→ **Task statement**
Reproduce the items below word for word, starting at the line containing "The width and height of the screenshot is (678, 409)." and ending at the line containing "[x=190, y=202]". Omit the pictures from your copy.

Rows from a dataset for screen grounding
──────
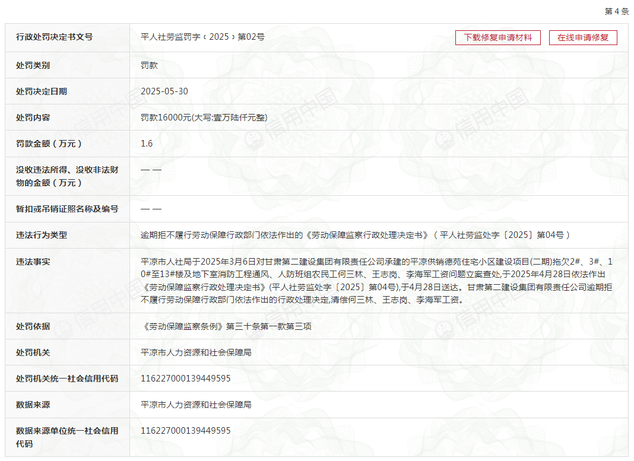Open the 在线申请修复 button
634x461 pixels.
[x=582, y=37]
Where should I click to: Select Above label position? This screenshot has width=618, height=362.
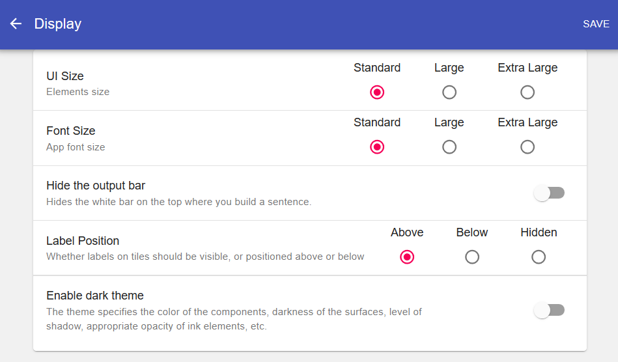pyautogui.click(x=407, y=257)
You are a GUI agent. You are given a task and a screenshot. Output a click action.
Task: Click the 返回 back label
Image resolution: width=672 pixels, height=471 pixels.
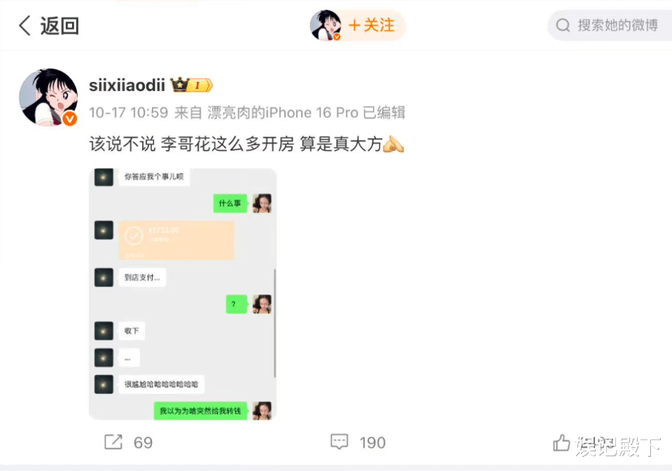[x=60, y=26]
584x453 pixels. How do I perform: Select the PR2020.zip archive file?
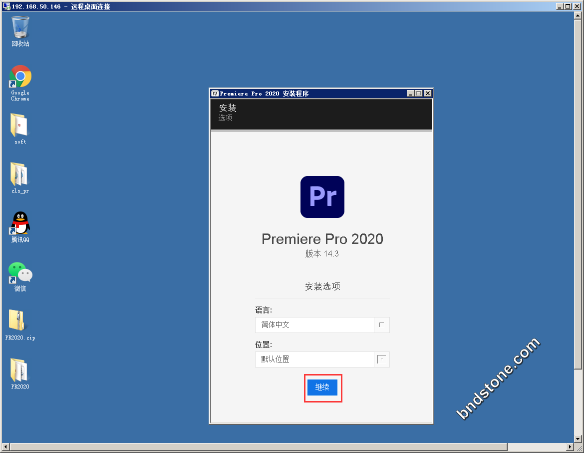tap(20, 322)
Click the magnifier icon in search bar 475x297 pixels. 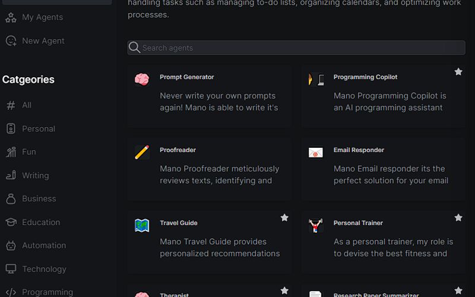[135, 48]
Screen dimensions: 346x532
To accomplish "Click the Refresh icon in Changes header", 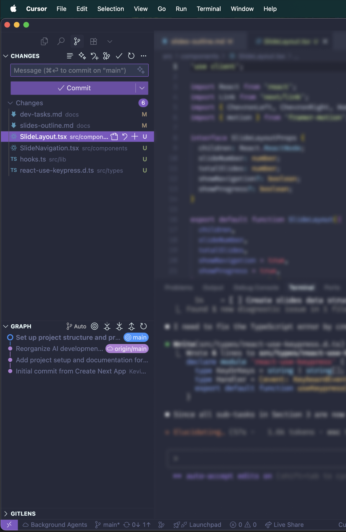I will click(131, 56).
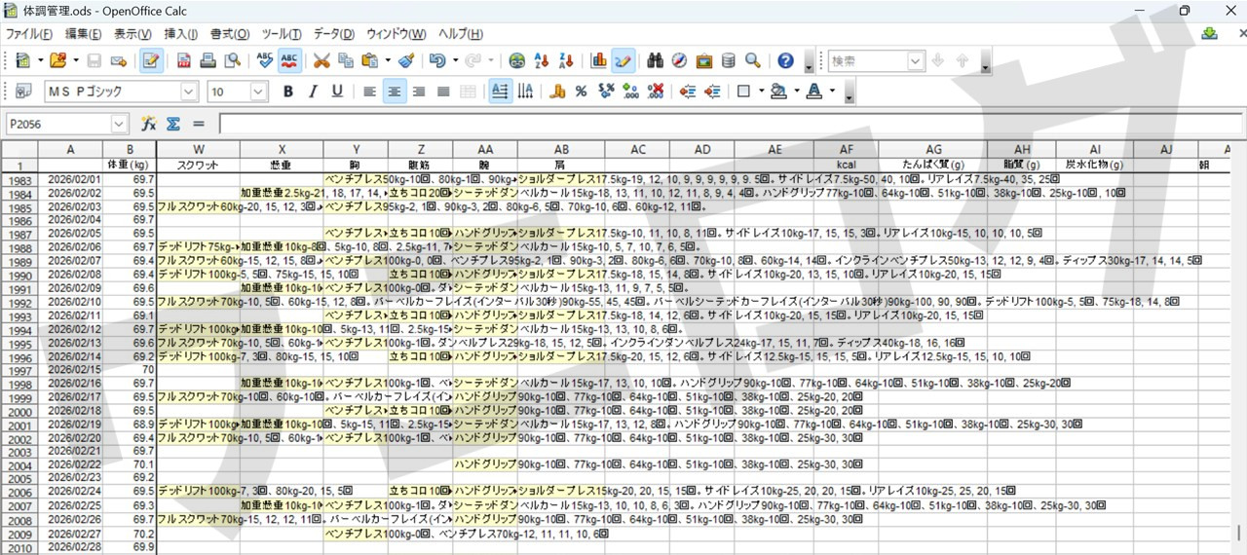Open the Function Wizard icon

pos(149,124)
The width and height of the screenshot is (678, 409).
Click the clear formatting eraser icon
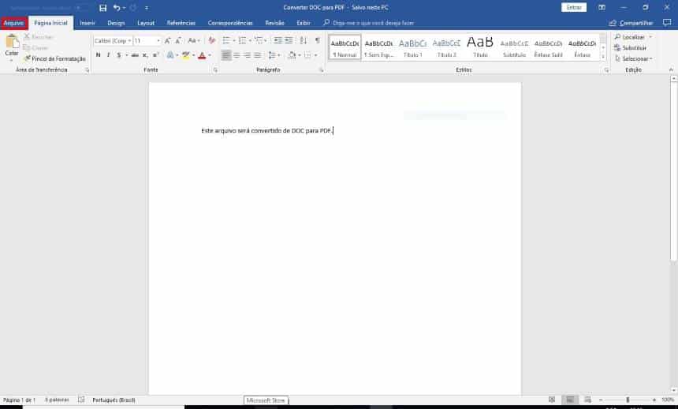pos(211,40)
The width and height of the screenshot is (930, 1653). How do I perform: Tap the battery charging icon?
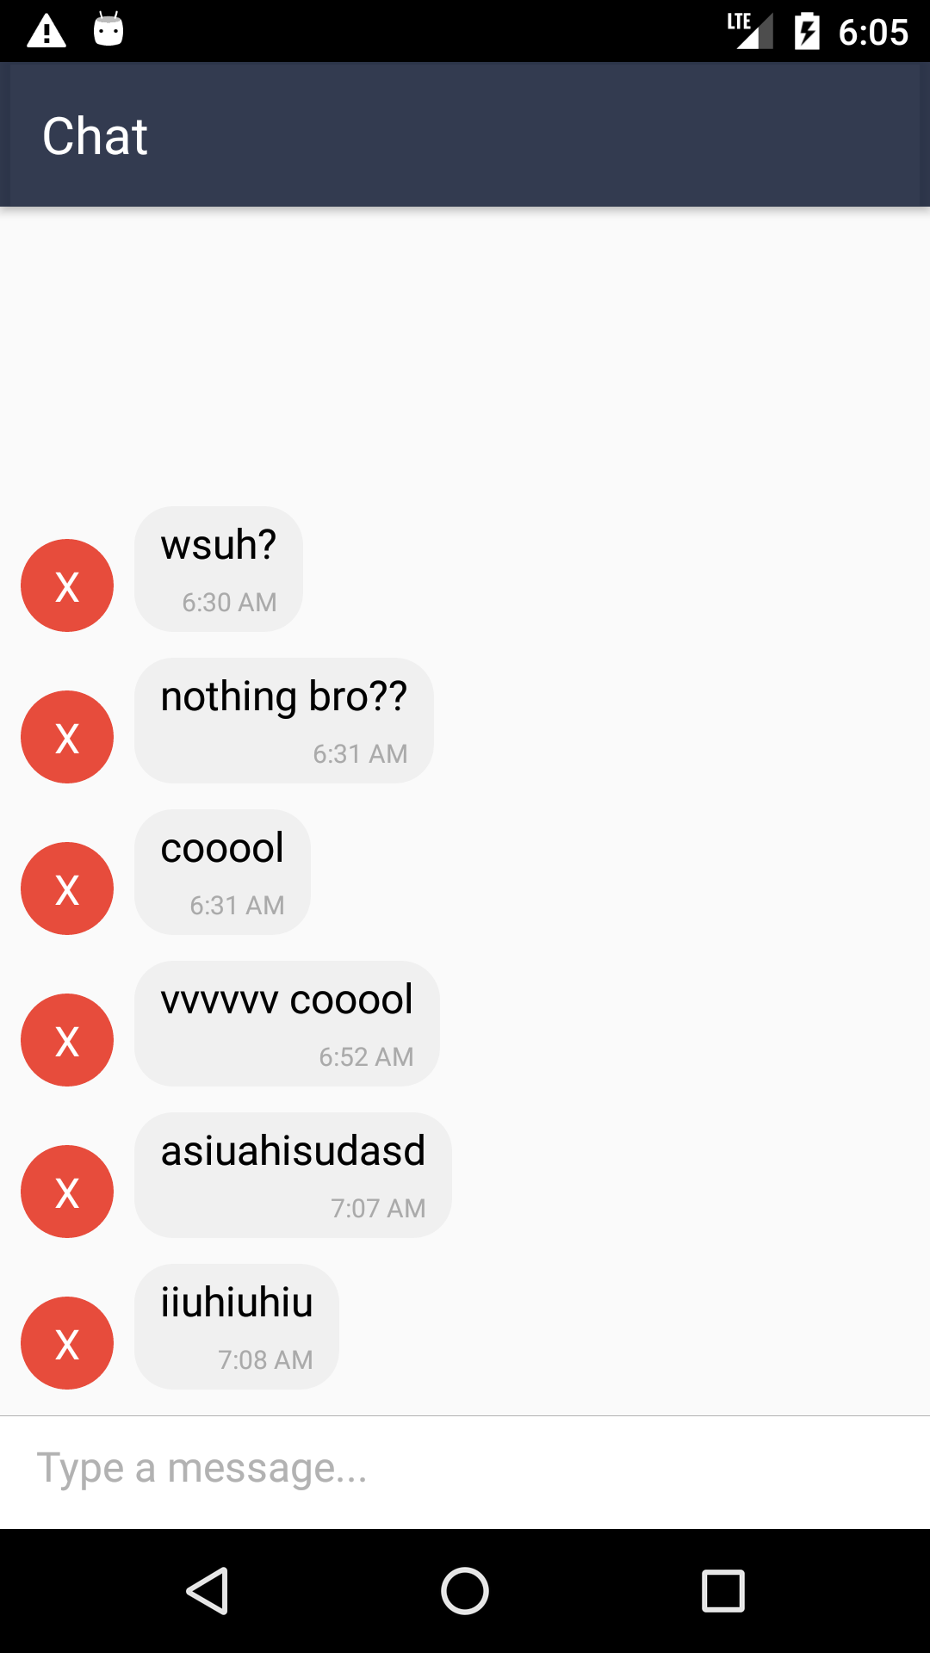807,31
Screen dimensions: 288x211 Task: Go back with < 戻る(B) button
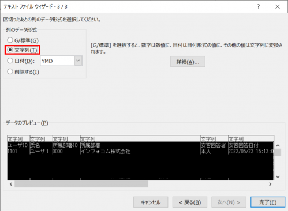[x=190, y=202]
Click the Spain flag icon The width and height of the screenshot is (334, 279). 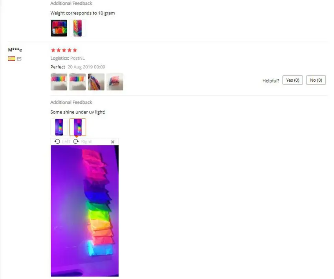pos(11,59)
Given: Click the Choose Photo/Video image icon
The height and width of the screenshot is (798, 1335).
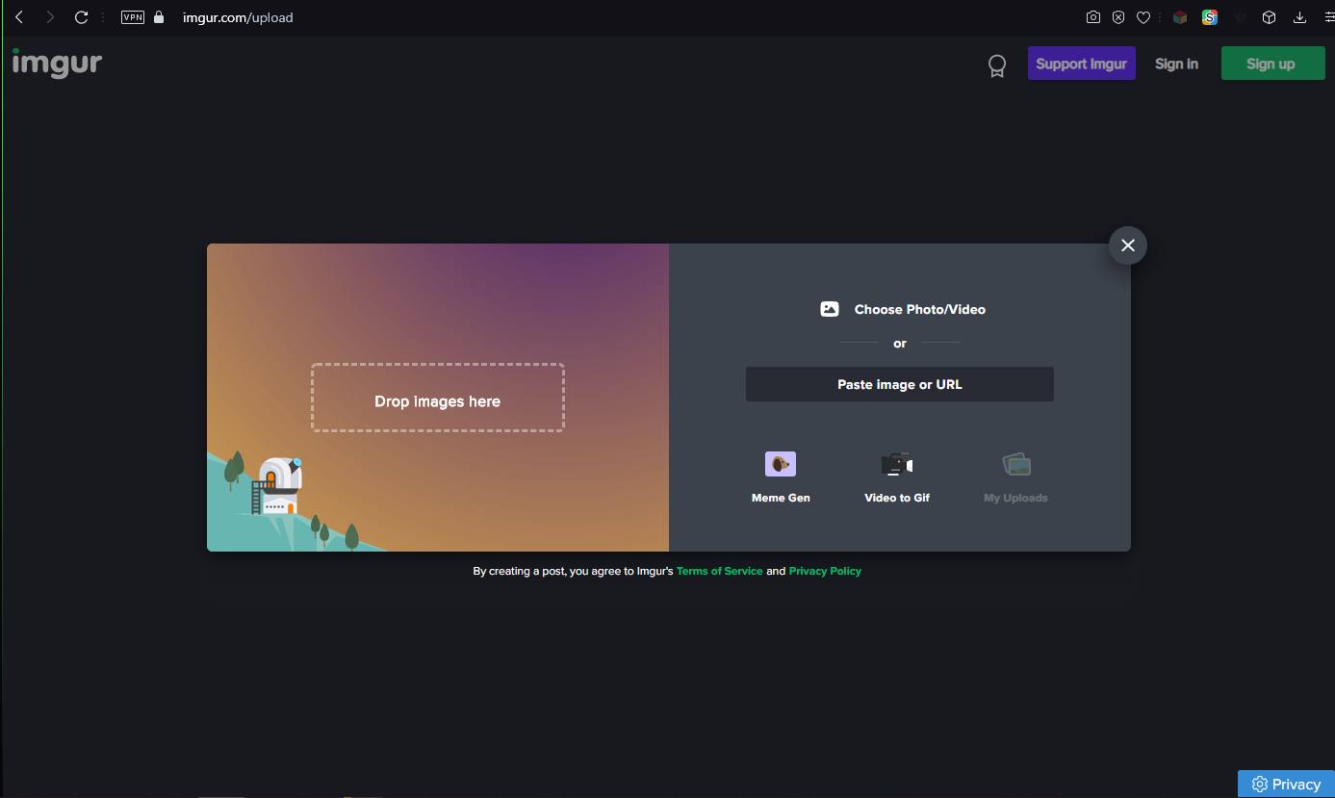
──────
→ **Problem solution**
The width and height of the screenshot is (678, 409).
Click the clear formatting eraser icon
pos(211,40)
The width and height of the screenshot is (930, 1653). How do I perform: Tap the battery charging icon?
807,31
Screen dimensions: 288x211 Task: Go back with < 戻る(B) button
[x=190, y=202]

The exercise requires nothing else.